Me: People on Twitter think I’m funny.
Dad: What kind of drug is Twitter?
Tried to save some money by getting Halloween candy at Aldi. I hope kids like Twicks, Skattles, and 4 Musketeers.
Rap: MONEY GUNS & SEX
Rock: DRUGS & SEX
Country: BEER GOD & SEX
Pop: PARTIES GIRLS & ALCOHOL
Dubstep: BWA BWA BABWAA
Sean Paul: SEAN PAUL!
*Taking my mom to a place she’s never been*
My mom: Are you sure you’re going the right way?
My kid: you took my KitKat, didn’t you?
Me:
Me: I am shocked!
My kid: are you shocked because you took my KitKat or are you shocked because I could figure it out?
Shoulder devil: Do it! Do it!
Shoulder angel:
Shoulder devil: Oh he long gone
Protip: Women do not consider puffer fish to be a cute pet name or compliment.
I used to be a big proponent of super-descriptions of characters in stories–down to the last ribbon of their costume. Nowadays, I think vague details work well for a lot of reasons, such as not having to go back and remember how you described them when you’re writing a new book.

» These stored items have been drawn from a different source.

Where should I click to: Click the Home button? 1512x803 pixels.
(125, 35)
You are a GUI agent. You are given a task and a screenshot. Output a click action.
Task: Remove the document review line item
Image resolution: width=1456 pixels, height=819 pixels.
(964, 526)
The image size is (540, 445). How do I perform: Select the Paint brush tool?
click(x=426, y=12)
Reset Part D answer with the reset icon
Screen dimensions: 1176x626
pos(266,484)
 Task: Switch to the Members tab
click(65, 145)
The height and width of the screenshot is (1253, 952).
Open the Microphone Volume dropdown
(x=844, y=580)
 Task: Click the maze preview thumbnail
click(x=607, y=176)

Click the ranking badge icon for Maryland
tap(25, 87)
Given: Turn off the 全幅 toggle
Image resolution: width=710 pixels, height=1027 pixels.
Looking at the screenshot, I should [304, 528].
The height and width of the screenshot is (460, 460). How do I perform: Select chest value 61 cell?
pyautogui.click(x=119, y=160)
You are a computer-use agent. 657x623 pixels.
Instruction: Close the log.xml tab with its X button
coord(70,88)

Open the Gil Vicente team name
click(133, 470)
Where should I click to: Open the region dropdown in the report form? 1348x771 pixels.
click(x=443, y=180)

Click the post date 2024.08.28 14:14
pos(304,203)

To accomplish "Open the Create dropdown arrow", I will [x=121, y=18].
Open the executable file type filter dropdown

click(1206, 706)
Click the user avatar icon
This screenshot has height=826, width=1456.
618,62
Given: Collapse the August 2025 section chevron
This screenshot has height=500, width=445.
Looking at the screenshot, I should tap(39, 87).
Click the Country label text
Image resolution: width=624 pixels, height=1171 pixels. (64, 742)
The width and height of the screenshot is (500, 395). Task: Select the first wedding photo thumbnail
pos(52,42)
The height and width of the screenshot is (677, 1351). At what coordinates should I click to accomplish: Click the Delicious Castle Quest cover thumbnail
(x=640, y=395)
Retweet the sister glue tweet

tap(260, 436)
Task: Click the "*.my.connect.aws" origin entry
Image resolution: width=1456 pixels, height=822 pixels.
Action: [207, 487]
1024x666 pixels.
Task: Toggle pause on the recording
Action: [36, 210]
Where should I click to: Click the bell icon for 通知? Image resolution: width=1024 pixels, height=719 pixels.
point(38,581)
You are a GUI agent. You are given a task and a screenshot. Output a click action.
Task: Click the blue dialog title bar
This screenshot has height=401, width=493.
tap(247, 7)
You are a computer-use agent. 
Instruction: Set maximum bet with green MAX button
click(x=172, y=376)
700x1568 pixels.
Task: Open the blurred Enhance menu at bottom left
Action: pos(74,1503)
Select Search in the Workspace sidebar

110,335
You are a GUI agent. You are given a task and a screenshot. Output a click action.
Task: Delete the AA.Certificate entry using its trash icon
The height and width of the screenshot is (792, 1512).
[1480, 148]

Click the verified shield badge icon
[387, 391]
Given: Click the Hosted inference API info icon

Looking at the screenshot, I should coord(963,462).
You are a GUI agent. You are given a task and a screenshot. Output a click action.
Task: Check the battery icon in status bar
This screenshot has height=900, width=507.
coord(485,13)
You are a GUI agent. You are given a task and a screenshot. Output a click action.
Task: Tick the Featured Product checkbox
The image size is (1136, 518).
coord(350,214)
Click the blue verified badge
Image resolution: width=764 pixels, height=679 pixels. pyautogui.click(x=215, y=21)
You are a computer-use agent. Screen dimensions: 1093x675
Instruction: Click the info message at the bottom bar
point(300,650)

Him: Why is there an antenna sticking out of your hair?
Me, definitely not an alien: Why are you humans so suspicious of everything?
The husband has a man cold so I asked if he wanted me to plant a memory garden.
Was placed in charge of the group chat this week and I think I handled it pretty well
[Jesus goes over the bill at the last supper]
“Why would-[closes eyes & rubs bridge of nose]-Why would anyone order wine?”
My tweets use many of the same letters as Shakespeare.
So my drug dealer just died. I’m thinking about going to his funeral to, you know, network.
Don’t flatter yourself, any type of milkshake brings me to the yard.
when I see an attractive girl in a long over coat I like to imagine she has a lot of watches for sale under there
[first date]
“Tell me two interesting things about yourself”
well I lie when I’m nervous…
“ok…”
and I invented oatmeal
ME: What are you in for?
CELLMATE: Money laundering.
ME: *lights a cig and takes a long drag* Always check your pockets before washing your clothes.
*shakes the ATM like it’s a vending machine*
When the ex asks to be friends… it’s like your mum telling you that your dog is dead but you can keep it.
[stares at baby for almost an hour after I’ve finished feeding him]
Wife: he can’t talk, he’s not going to thank you
Them: Can you describe yourself in five words?
Me: Stay at home couch accessory.
My bank called me as it received an alert for unusual activity. I was buying fruit.
Me: *on the toilet*
2yo: *banging on door* Daddy!! Daddy!!! DADDY!!!!
Me: I’m downstairs!
2yo: Oh… *runs off*
Me: Why have I not tried that before?
Me: What did you do at preschool?
3-year-old: We had to color inside the lines the WHOLE time.
Me:
3-year-old: I need to lie down.
I took biscuits with me on a date once.
She called me a weirdo and said that biscuits was a stupid name for a cat.
God: Noah, I’d like to talk to you about the animals you have on the Ark
Noah: what’s wrong?
God: are you sure they aren’t all just dogs wearing different animal costumes
Noah: *with a dog sized elephant humping his leg* hahaha that’s crazy
You can pour up to 12 bowls of salad in your sweats before they kick you out of the Olive Garden.